This is the first in the Wind Dancer
trilogy and it is amazing, a "keeper".
Set in early 16th century northern Italy (1503), it tells the story of Lionello Andreas, oldest son of an Italian family that has held as its most treasured possession a small golden statue of the winged horse Pegasus that, according to legend, was given to their family at the fall of Troy.
The statue, known as the Wind Dancer, has been stolen from their city state of Mandara by Lion's enemy, Francisco Damari. In his effort to recover the statue, Lion decides to hire a thief and travels with his erstwhile companion, Lorenzo, to Florence where he buys a 16-year-old slave girl, Sanchia, who is known an expert at lifting men's gold. Lion quickly realizes he wants more from the brave and clever young woman than her thieving talents and takes her as his mistress.

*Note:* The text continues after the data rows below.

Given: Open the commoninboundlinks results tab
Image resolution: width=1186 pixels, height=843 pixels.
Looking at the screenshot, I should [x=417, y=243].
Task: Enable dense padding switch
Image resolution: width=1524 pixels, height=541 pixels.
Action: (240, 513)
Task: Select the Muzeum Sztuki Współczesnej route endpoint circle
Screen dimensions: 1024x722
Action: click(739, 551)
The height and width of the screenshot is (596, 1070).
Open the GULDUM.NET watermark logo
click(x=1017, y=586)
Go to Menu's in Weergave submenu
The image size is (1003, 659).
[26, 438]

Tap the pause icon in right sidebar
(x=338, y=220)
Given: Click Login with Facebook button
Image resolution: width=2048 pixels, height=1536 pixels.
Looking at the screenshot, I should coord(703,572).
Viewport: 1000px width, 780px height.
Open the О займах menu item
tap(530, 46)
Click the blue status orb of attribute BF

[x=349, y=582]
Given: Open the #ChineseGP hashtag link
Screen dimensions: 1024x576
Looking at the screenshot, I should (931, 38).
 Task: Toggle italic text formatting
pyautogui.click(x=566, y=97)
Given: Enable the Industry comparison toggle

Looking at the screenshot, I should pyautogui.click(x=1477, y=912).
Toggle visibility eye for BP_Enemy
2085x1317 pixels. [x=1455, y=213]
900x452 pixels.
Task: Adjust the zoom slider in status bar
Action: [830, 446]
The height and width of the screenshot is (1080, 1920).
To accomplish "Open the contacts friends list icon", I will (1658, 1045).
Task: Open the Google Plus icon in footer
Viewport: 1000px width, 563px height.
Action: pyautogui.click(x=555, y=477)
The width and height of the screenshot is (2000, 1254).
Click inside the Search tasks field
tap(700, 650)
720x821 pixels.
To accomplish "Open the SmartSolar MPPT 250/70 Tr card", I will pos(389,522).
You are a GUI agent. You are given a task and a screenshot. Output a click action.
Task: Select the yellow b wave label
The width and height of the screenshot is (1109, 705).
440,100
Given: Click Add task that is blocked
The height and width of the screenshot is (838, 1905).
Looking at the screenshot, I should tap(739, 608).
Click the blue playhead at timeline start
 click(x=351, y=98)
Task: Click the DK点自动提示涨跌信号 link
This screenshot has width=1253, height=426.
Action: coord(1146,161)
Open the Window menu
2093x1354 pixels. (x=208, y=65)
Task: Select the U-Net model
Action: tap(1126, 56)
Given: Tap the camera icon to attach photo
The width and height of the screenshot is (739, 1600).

Believing she has no ability to resist,
Sanchia complies, as any slave would. In the process of helping Lion to steal
the key to where the statue is kept, and in an act of great courage, Sanchia
leads Damari away from Lion only to be captured by the demented and sadistic
man. By the time Lion recovers her, she has been tortured and believes Lion did
not honor his promise not to leave without her. As a result, she now believes
her debt to Lion has been paid and demands her freedom. But Lion, whose feelings
for her have grown into an obsession, will not let her go.
This is a story of passionate love in an unlikely place and, once found, denying it. The story is well told, the dialog gripping and the twists and turns complex. You will feel like you are there in Renaissance Italy. The physical relationship between Lion and Sanchia is explosive and sensual and Johansen does a superb job of describing it.
Like a tapestry with many threads coming together, Johansen has woven many lives into the story in a convincing manner. She has also created a great cast of secondary characters with their own passions and unique qualities. Lorenzo Vasaro, Lion's stalwart friend is an assassin with a jaded past and a wisdom that insists reality be pursued even if costly. He adds richness to the tale. I highly recommend this one.